TARGET: GPT-2 760M (matching the nanoGPT run)

nanochat auto-scales everything from –depth: –depth=24 (number of transformer layers) –aspect-ratio=64 (default, controls width) –head-dim=128 (default, attention head size)

CALCULATION: model_dim = depth × aspect_ratio = 24 × 64 = 1536 n_heads = model_dim / head_dim = 1536 / 128 = 12 n_layers = depth = 24 ffn_dim = 4 × model_dim = 6144

This gives: n_layer=24, n_head=12, n_kv_head=12, n_embd=1536

NOTE: The original nanoGPT 760M used n_head=24 (head_dim=64), but nanochat uses head_dim=128 by default.
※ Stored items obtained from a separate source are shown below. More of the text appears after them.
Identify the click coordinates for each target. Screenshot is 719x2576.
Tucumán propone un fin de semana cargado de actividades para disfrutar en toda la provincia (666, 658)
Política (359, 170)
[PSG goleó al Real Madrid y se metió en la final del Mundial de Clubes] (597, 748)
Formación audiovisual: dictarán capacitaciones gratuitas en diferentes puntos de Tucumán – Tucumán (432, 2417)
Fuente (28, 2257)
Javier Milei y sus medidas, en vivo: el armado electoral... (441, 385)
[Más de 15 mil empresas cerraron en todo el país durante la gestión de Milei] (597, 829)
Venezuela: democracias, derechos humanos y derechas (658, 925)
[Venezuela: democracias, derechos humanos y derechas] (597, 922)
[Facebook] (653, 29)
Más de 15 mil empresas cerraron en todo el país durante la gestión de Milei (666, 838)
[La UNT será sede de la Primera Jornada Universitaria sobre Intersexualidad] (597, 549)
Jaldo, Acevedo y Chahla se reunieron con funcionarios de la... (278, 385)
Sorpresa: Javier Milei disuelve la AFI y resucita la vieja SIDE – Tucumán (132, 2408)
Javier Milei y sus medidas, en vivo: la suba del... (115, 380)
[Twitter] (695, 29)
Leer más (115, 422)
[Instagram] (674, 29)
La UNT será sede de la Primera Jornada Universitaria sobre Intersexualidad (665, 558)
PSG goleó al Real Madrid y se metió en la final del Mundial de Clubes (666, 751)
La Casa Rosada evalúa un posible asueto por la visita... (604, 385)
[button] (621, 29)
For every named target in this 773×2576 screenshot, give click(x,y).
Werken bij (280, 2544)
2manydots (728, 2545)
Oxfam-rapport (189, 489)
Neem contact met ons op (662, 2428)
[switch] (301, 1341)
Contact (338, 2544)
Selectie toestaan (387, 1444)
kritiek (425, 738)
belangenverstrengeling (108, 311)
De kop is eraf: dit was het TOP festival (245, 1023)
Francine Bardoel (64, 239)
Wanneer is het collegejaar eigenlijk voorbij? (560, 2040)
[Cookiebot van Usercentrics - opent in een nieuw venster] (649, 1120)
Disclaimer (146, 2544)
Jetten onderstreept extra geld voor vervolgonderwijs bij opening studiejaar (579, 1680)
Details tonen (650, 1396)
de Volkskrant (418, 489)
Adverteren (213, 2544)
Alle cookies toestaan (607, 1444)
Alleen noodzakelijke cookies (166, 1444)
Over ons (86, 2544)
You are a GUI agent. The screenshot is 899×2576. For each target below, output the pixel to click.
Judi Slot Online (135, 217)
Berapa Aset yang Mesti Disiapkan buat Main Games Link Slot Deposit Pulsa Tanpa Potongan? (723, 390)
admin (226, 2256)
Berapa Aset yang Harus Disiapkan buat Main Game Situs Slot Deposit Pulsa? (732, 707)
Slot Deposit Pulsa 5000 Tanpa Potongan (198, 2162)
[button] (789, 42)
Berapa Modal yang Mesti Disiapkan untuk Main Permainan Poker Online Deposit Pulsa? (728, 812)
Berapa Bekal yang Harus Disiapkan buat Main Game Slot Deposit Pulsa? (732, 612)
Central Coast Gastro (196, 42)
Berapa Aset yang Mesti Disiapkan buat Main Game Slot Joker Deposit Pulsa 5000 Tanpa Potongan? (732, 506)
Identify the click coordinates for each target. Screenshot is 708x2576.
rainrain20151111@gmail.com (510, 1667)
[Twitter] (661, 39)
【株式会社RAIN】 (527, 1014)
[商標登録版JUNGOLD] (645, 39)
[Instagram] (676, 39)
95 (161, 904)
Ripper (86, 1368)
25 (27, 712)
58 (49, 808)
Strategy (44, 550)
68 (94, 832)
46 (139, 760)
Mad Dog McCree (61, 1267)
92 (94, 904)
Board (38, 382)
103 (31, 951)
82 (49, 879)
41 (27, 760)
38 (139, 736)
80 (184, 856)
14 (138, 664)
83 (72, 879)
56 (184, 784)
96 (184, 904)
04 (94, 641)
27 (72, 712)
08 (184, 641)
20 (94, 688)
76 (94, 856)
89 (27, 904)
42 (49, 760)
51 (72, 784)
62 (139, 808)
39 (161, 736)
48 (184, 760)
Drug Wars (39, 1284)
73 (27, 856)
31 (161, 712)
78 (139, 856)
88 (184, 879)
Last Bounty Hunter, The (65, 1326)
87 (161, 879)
The total parameter count is similar because:

PARAMETER BREAKDOWN: wte (word embeddings): 50,331,648 (32768 vocab × 1536 dim) value_embeds: 603,979,776 (nanochat innovation) lm_head (output projection): 50,331,648 transformer_matrices: 679,478,976 (the actual GPT layers) scalars: 74 (resid_lambdas, x0_lambdas) TOTAL: 1,384,122,122 (~1.38B)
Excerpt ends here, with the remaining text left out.